The Court noted that the another Director of the defaulter company namely Ashok Sharma, who is not before us, claim to have given personal guarantee for discharge of the electricity dues of the defaulter company by filing his affidavit along with the application form submitted by the defaulter consumer company (Corporate debtor) for the supply of electricity. To what extent, the contents of the said affidavit would operate as personal guarantee against the said director, is a question which is not to be answered by us as the same has neither been pressed before us nor is required to be answered, in as much as, the challenge to the demand notice by one of the Directors is only on the ground that once the defaulter company went into insolvency, with the approval of a resolution plan under Section 31 of the IB Code, 2016, with the discharge of the Corporate debtor of its liability and subsequent liquidation of the assets of the company, the liability of its Directors stood extinguished, which has been turned down by us for the reasoning given above. Moreover, the signatory director, who claims to have given personal guarantee for the electricity dues is not before us. The aforesaid issue, therefore, is open to be agitated by the parties at an appropriate proceeding.
As to the issue of applicability of Clause 4.3(f)(v) of the Electricity Supply Code, 2005, the arguments with regard to validity of the same or the said provision being ultra vires to the Electricity Act, 2003, made in rejoinder half-heartedly, cannot be entertained, in as much as, no foundation has been laid in that regard in the writ petition.
“For the above discussion, it is clarified that the legal issue with regard to the liability of the personal guarantor of the Corporate debtor whose liability is co-extensive with the principal debtor, i.e the Corporate debtor has been answered by us taking into consideration the law laid down by the Apex Court. However, for the rest of the issues, if any, arise with regard to the nature or extent of liability of the petitioner herein or another director of the Company as personal guarantor, the same have not been answered by us as no arguments have been placed in that regard.

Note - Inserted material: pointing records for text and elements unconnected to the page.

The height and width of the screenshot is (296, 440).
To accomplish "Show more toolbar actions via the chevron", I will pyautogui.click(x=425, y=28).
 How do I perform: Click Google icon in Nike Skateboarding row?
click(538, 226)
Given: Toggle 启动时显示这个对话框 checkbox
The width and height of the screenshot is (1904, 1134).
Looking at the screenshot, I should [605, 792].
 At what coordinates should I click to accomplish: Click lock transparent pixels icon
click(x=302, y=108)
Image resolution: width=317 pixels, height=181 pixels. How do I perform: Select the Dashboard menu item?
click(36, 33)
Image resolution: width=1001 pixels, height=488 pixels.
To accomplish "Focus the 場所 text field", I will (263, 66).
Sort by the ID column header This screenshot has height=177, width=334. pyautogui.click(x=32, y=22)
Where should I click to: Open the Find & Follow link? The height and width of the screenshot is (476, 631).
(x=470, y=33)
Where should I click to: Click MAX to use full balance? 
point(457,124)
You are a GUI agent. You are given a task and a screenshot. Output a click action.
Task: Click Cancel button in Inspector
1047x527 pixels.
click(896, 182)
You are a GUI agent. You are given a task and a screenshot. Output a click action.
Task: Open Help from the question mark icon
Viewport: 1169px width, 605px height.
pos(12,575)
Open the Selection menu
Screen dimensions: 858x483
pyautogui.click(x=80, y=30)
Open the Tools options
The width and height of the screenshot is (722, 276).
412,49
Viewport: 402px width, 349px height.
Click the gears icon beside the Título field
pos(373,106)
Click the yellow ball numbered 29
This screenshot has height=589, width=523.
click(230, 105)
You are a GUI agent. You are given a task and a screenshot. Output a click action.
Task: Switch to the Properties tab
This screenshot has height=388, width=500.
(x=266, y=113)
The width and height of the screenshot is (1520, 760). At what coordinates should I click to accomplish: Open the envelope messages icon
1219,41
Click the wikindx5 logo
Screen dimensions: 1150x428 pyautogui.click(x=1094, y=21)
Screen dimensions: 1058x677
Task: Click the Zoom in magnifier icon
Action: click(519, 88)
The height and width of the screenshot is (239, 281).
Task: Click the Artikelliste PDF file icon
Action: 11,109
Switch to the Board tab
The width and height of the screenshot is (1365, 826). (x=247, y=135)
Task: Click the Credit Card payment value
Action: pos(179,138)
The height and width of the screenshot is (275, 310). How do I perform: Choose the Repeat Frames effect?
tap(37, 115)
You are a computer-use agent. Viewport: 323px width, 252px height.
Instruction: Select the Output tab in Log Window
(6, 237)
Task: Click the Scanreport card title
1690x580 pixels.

In view of the above discussion, the challenge to the demand notice for dues of electricity, issued jointly in the name of the Directors of the Corporate debtor, the defaulter company which went into insolvency cannot be sustained on the ground that in view of the acceptance of the resolution plan under Section 31 of the Code, all liabilities of the Directors, who may be the guarantor, stood automatically discharged/extinguished. No other point has been pressed before us”, the Court further observed while dismissing the petition.